I requisiti per votare sono piuttosto rigidi in Kuwait. Dei circa 4,4 milioni di abitanti, solo il 30% ha effettivamente la cittadinanza. Gran parte della popolazione del paese è infatti formata da immigrati giunti in cerca di lavoro, che non hanno però molti diritti. Possono votare tutti i cittadini kuwaitiani che abbiano raggiunto i 21 anni di età. Le donne possono votare dal 2005. Gli elettori effettivi registrati quest’anno sono 567.694.

I candidati che si contenderanno i 50 seggi dell’Assemblea Nazionale in questa occasione sono 395 (nel 2016 erano 440), anche se non si esclude qualche ritiro all’ultimo minuto. Si registra un numero record di candidate donne, 33, a fronte delle 15 del 2016, che portarono all’elezione di un’unica deputata, Safa Al Hashem.
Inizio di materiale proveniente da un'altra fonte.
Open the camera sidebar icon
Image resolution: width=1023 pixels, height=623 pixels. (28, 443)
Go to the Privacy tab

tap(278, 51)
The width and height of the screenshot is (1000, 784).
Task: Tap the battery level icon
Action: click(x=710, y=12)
La deputata Safa Al Hashem.

L’alto numero di volti nuovi e giovani tra i candidati all’Assemblea Nazionale potrebbe spingere molti kuwaitiani a recarsi alle urne, incoraggiati anche dai segnali distensivi dell’Emiro Nawaf Al Ahmad Al Sabah nei confronti dell’opposizione. Diversi indicatori mostrano che potrebbe dunque ripetersi l’elevata affluenza della scorsa tornata (al 70%). Se tali circostanze rendono l’esito del voto difficile da pronosticare, ne assegnano però ancora più importanza sia circa la situazione interna, sia nei rapporti con gli altri paesi del Golfo.

I candidati all’opposizione si auspicano che la recente nomina del nuovo sovrano e le attuali elezioni possano segnare l’inizio di una nuova fase di dialogo tra governo e parlamento, e di contrasto alla corruzione. Dialogo fondamentale per ritrovare quella stabilità politica ed economica che in Kuwait manca ormai da tempo.